October draws to a close soon. Halloween seems to inspire archive film fans, probably because there are significant crossovers between film historians and fans of cult horror. Lots of folks in my various social media streams have been getting excited about the BFI’s Gothic season that has just started. Of course, ‘gothic’ is not synonymous with ‘horror’, and I think by and large the programming for this season reflects the different understandings of the gothic genre. Nevertheless the timing of the season is apt.
That and other archive moving image news from across the web:
The Guardian > ‘The BFI’s Gothic season is about more than just nostalgia – in an era of profound insecurity, horror seems urgent again’ >> A nice piece of commentary by Roger Luckhurst on the shifting reception of previously subcultural and feared gothic films and the relevance of gothic films to contemporary viewers.
The BFI > 10 great silent horror films >> In celebration of the DVD release of the restored Nosferatu, Pam Hutchinson lists other silent horror classics.
IASA > World Day for Audiovisual Heritage >> Sunday is the UNESCO 2013 World Day for Audiovisual Heritage. The official webpage includes a list of all events happening worldwide.
The History Company > Polish women soldiers in Gullane >> Chris Holme speaks about ‘electric jolt of surprise’ that occurs when you find a hidden gem in the archive.
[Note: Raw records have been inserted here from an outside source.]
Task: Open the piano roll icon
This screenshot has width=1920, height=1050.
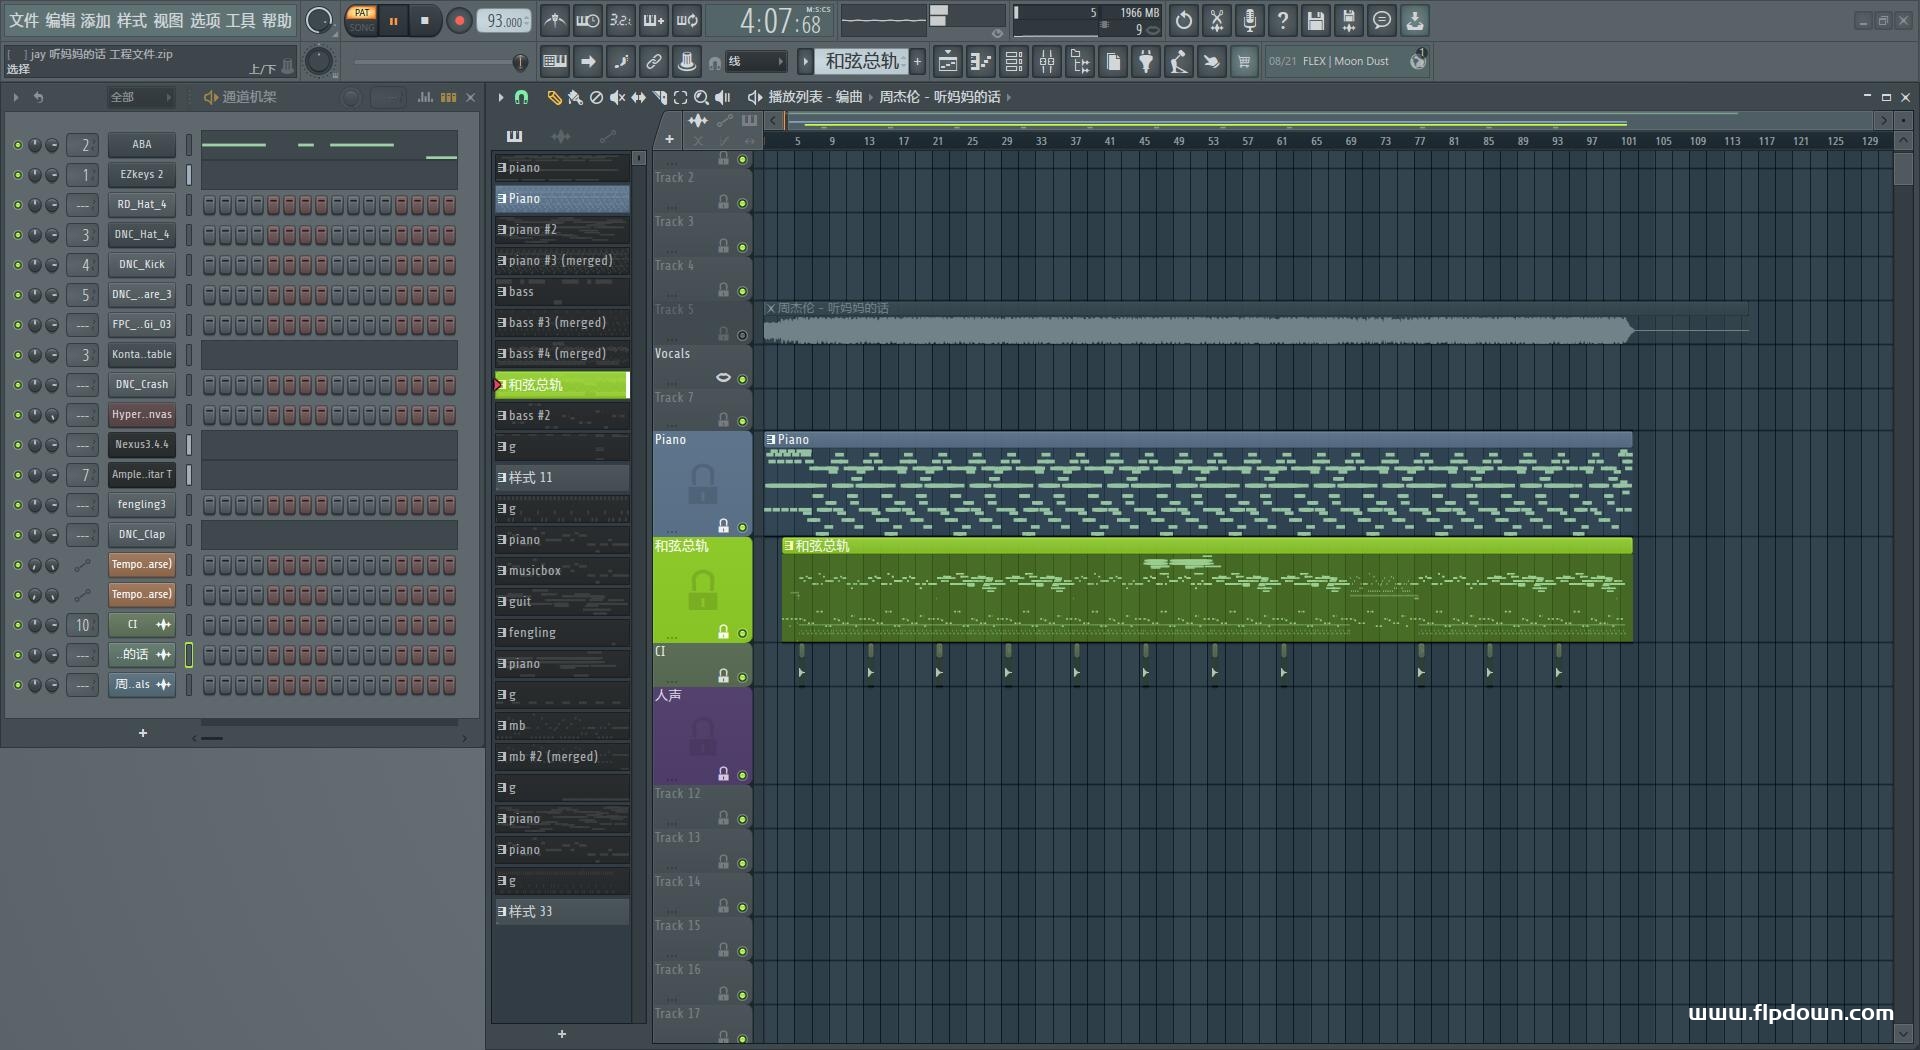Action: point(981,62)
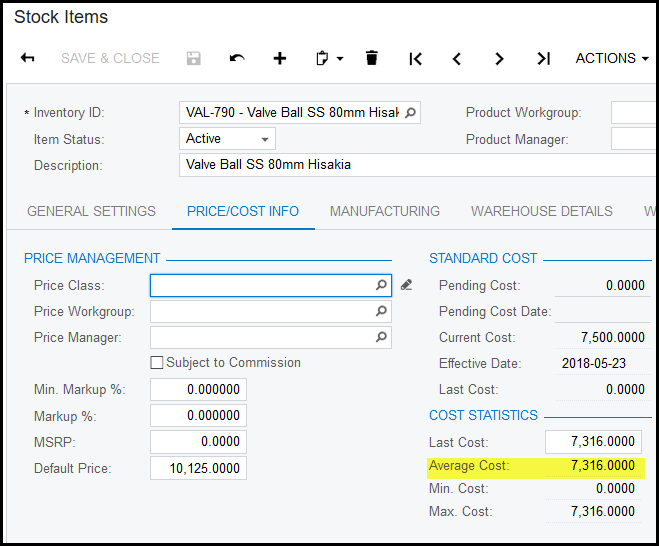Click Save & Close button
This screenshot has height=546, width=659.
(110, 58)
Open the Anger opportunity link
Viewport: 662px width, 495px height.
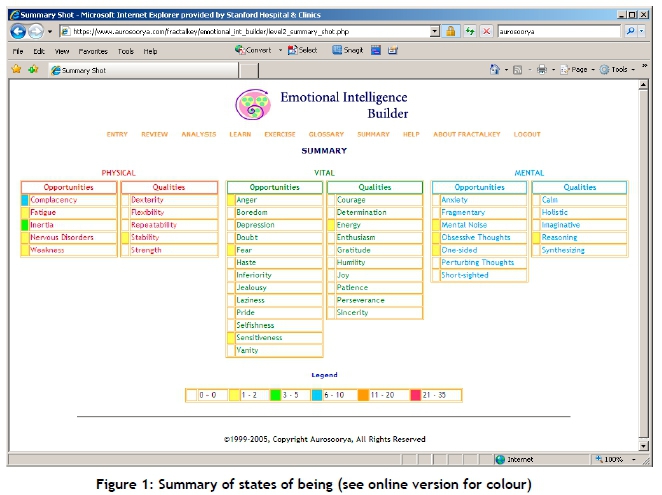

National Media Museum blog > ‘The first television in Bradford’ >> Iain Logie Baird (not a coincidence, grandson of John Logie Baird) reveals the history of the first BBC television broadcast outside of London.
Variety > ‘Dave Kehr Named MoMA Adjunct Curator for Film’ >> Not many people know that the Museum of Modern Art in NYC was one of the founding institutions of International Federation of Film Archives (FIAF) in the 1930s, that recognised the need for archiving films. Dave Kehr seems like a good choice to join the cause.
In Media Res > Everyday Archives [October 21 – October 25] >> All this week, In Media Res has been posting blogs on the theme of archives. I particularly like Zack Lischer-Katz’s piece about the National Audio Visual Conservation Centre (NAVCC) of the Library of Congress.